Argh it's all so shit.

OP posts:
Puzzledandpissedoff · 15/11/2018 11:56

Well, I guess the good news is that at least the 4x daily carers are in place, but it's unfortunate that she's chosen to use your very poorly uncle for her own, deeply selfish reasons - and, in a way, even more unfortunate that he's agreed to do it

I'm no expert in POA though I understand the basics, but on the capacity thing would it be worth speaking to her GP to arrange a formal assessment?

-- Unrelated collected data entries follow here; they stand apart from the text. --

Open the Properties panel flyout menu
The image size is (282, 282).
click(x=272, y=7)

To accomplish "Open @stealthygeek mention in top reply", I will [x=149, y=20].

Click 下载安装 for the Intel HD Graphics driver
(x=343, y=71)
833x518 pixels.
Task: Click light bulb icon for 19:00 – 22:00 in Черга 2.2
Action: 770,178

Overall your best bet might be if she ends up back in hospital, so that a better solution like a full time care home becomes the only option ... and if her support's not sufficient that's increasingly likely to happen

MumMidwife · 15/11/2018 12:04

Impossible. You are her daughter, not her carer and if you were to do this you would end up very resentful of her. You may be her only child but you didn’t choose that to be the case.
There is a good reason that the caring industry is burning out, it’s hard work, even with a team.
It’s simply not sustainable whilst trying to be a mum etc as well, even without everything else it would be very challenging.
Sounds like she saw off previous carers from what you’ve said, we all have to accept that whilst we are living longer, that quality of life not not be as we would wish and we may need to accept help when the time comes
Please say no, for your health, sanity and relationships with your Mum, children and husband

Wordthe · 15/11/2018 12:17

You must did you heels in and be firm
do not let her selfishness ruin your life

sueelleker · 15/11/2018 13:51

If you have power of attorney, can't you organise any payments necessary?

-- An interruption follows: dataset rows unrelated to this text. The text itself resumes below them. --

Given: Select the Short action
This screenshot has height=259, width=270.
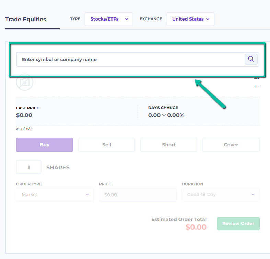Looking at the screenshot, I should [169, 145].
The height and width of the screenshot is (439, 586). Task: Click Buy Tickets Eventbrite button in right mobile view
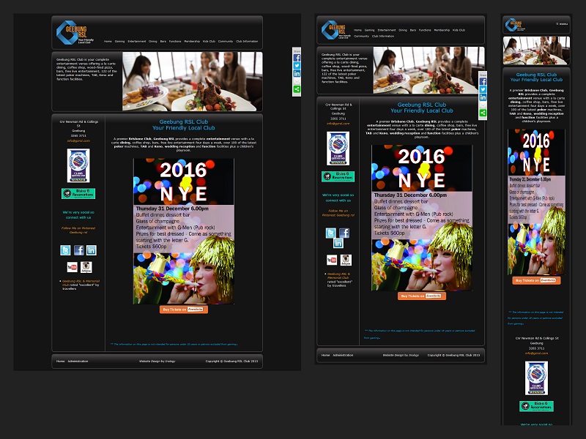[535, 280]
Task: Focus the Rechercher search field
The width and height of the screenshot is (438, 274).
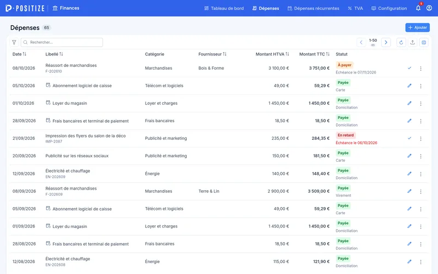Action: coord(62,42)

WhattodoWhattodo2 · 15/11/2018 13:55

I mean a power of attorney has been set up but not invoked. Sorry, I worded it wrong. I meant she has agreed for me to have power of attorney eventually and we have to document all drawn up, but it’s not been activated.

OP posts:
WhattodoWhattodo2 · 15/11/2018 13:56

I mean we have the document all drawn up. But until she no longer has capacity I don’t actually have the power of attorney. My uncle and I will share the power of attorney.